In the Parable of the Sower [Mt 13: 1-23], the seed is the word of God, Christ the sower; whoever finds this seed will remain for ever. Jesus comes among us sowing the word of God. He alone has the message of eternal life. He comes to offer us the seed of salvation, the word of God, the message of eternal life.

Jesus the Eternal Word comes to us and dwells among us, but He is met with different responses. Some hear His word and reject His word right away; some hear His word, but eventually lose His word because His word has not taken root in their hearts; some hear His word, but His word is choked by the worries of the world and the lure of riches. Only the hearts, prepared with the right soil and the right ground, that readily welcome His word and nurture His word, and yield bountiful harvests.

3) Maintain the RIGHT FAITH.

Every good seed given to us by God, though tiny like a mustard seed, is full of endless possibilities. Every single tiny seed is charged with God’s creative power – capable of re-creating you and me and the entire universe. And while the seed lies silently and hidden in the darkness of the earth, the mystery of life has already begun.

Yes, we can till the earth, water the ground, fertilize the soil, but we cannot force the seed to sprout or to grow.

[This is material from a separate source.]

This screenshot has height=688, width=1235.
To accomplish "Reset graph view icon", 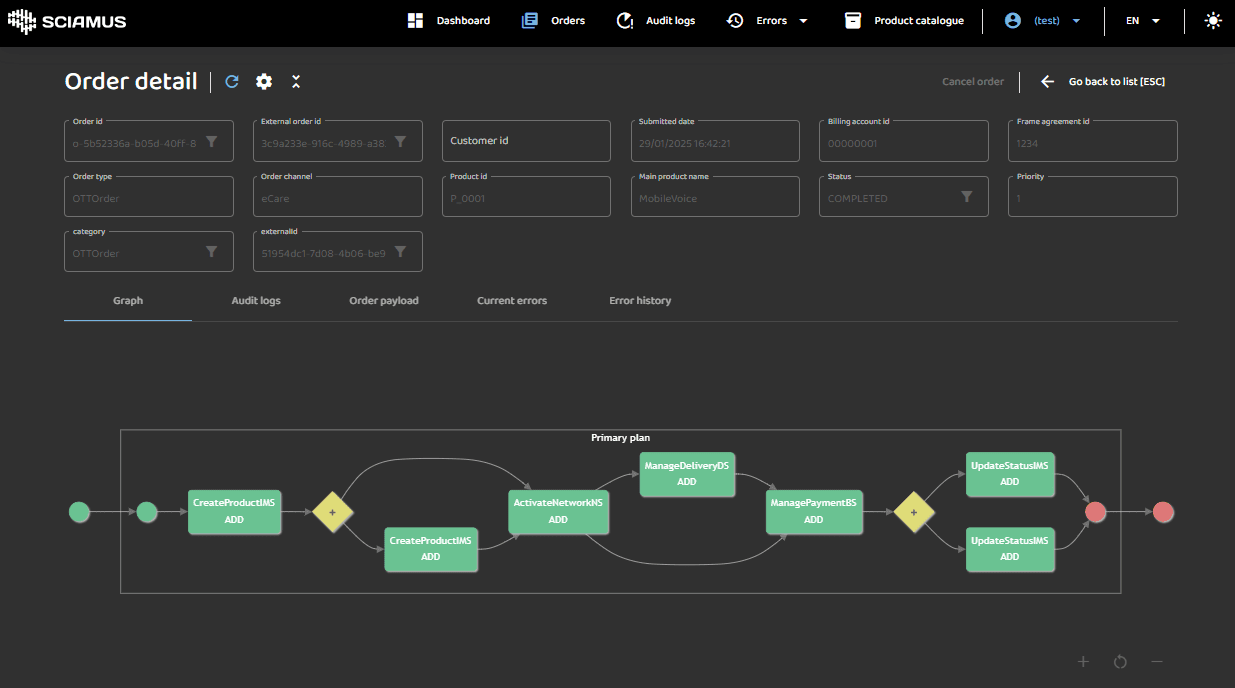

We can only do what we can to cooperate with God’s grace and leave the rest to God. It is important for us to have the right faith in God our Master, trusting that He will see to His seeds, His plants and His harvests. Every seed of faith, hope, love and virtue, will sprout and grow and bear bountiful harvests, not in our time but in God’s time.

4) Jesus is the SEED (wheat grain).

Jesus, by using the wheat grain, is in fact talking about Himself – how His Passion and Death will bring to birth a new humanity.

Pope Emeritus Benedict XVI says, “Now is no longer the time for words and discourses; indeed the crucial hour has come for which the Son of God came into he world and although His soul is troubled, He makes Himself available to fulfil the Father’s will to the end. And this is the will of God: to give eternal life to us who have lost it. However, in order for this to be brought about – Jesus dies, like a grain of wheat that God the Father has sown in the world. Indeed, only in this way, can a new humanity germinate and grow, free from the dominion of sin and able to live in brotherhood, as sons and daughters of the one Father who is in heaven.”

As disciples of Jesus, we are called to follow Him wherever He goes, to do whatever He does, and to surrender totally to the will of the Father. Here is the paradox of Jesus Christ: anyone who loves his life loses it; anyone who hates his life in this world will keep it for eternal life. When we are selfish and clingy to our life, we are too full of ourselves and thus there is no space for Christ’s divine life. But every time when we pour out our life selflessly and generously for God and for others – in a way emptying ourselves – Christ’s divine life will flow into the void, fill us up, becoming within us a living spring, welling up to eternal life.

Let our fervent prayer be:

“Lord Jesus Christ, may I always love You above all things.”